• SELECTED PASSAGE:
* * *

Let Let $T = \struct{S, \tau}$ be a topological space.

Let $U \subseteq S$ be an open subset

Let $\tau_U$ denote the subspace topology on $U$.

Let $s \in U$.

Let $\BB \subseteq \powerset U$.

Then:

$\BB$ is a local basis of $s$ in $\struct{U, \tau_U}$ if and only if $\BB$ is a local basis of $s$ in $\struct{S, \tau}$

Proof

Let $\map \BB s$ denote the set of open sets containing $s$ in $\struct{S, \tau}$

Let $\map \CC s$ denote the set of open sets containing $s$ in $\struct{U, \tau_U}$

From Open Set in Open Subspace:

$\BB \subseteq \map \BB s$ if and only if $\BB \subseteq \map \CC s$

Necessary Condition

Let $\BB$ be a local basis of $s$ in $\struct{U, \tau_U}$.

Let $W \in \map \BB s$.

By definition of subspace topology:

$W' = W \cap U \in \tau_U$

By definition of local basis:

$\exists V \in \BB : x \in V \subseteq W'$

From Subset Relation is Transitive:

$V \subseteq W$

We have:

$\exists V \in \BB : x \in V \subseteq W$

It follows that:

$\BB$ is a local basis of $s$ in $\struct{S, \tau}$

$\Box$

Sufficient Condition

Let $\BB$ be a local basis of $s$ in $\struct{S, \tau}$.

Let $W \in \map \CC s$.

From Open Set in Open Subspace:

$W \in \map \BB s$.

Hence:

$\exists V \in \BB : x \in V \subseteq W$

It follows that:

$\BB$ is a local basis of $s$ in $\struct{U, \tau_U}$

$\blacksquare$

* * *

• EXTRACTED DATA:
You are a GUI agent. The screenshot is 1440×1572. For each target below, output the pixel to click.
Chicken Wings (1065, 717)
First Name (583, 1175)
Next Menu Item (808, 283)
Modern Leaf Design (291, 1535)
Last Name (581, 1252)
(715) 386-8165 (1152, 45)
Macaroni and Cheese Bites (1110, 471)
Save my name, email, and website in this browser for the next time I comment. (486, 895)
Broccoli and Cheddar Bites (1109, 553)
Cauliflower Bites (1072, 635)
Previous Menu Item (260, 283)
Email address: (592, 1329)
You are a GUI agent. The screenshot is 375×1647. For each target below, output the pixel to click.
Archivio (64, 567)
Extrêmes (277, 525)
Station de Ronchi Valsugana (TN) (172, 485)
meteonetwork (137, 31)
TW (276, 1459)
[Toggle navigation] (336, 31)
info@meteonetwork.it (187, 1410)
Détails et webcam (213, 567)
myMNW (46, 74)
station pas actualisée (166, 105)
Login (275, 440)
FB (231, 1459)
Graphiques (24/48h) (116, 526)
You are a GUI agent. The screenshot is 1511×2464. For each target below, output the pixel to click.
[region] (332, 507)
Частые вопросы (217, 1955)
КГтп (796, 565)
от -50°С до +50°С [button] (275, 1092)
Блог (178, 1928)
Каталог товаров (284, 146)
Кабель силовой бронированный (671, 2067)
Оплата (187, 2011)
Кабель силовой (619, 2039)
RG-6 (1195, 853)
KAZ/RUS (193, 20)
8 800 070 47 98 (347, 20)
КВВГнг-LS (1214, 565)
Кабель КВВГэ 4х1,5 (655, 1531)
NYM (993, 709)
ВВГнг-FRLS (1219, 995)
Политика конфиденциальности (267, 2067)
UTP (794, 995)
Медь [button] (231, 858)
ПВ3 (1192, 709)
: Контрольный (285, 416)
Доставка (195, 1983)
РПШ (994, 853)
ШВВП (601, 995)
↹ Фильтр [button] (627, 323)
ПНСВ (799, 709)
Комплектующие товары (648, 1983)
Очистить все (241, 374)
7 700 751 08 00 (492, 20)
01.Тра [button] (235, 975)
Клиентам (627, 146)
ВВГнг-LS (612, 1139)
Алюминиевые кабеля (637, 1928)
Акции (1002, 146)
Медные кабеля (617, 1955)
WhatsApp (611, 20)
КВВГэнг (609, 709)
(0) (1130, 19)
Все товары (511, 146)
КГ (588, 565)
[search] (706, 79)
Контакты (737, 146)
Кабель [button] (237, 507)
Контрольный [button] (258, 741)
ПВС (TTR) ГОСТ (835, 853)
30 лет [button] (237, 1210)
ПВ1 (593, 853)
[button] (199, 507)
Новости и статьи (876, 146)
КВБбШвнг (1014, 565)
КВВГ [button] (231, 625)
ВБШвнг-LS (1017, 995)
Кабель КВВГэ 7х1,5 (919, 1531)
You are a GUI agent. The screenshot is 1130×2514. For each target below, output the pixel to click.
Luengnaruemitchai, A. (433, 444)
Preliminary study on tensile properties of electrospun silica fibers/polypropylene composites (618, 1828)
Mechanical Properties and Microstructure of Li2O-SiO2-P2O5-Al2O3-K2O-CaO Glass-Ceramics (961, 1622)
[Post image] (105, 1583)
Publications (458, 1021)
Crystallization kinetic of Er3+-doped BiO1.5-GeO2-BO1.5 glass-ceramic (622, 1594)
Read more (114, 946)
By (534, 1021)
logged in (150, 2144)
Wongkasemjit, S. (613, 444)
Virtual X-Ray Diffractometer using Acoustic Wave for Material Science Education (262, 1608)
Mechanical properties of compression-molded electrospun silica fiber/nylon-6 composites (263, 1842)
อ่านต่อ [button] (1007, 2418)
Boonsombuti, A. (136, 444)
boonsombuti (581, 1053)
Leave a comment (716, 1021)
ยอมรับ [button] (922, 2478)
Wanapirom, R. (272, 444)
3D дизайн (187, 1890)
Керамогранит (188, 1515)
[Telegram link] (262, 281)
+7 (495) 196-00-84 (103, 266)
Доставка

* * *

Write out the part of the local basis proof above that lies between "Let $\map \BB" and "Let $W \in \map \BB s$.", inclusive.

Let $\map \BB s$ denote the set of open sets containing $s$ in $\struct{S, \tau}$

Let $\map \CC s$ denote the set of open sets containing $s$ in $\struct{U, \tau_U}$

From Open Set in Open Subspace:

$\BB \subseteq \map \BB s$ if and only if $\BB \subseteq \map \CC s$

Necessary Condition

Let $\BB$ be a local basis of $s$ in $\struct{U, \tau_U}$.

Let $W \in \map \BB s$.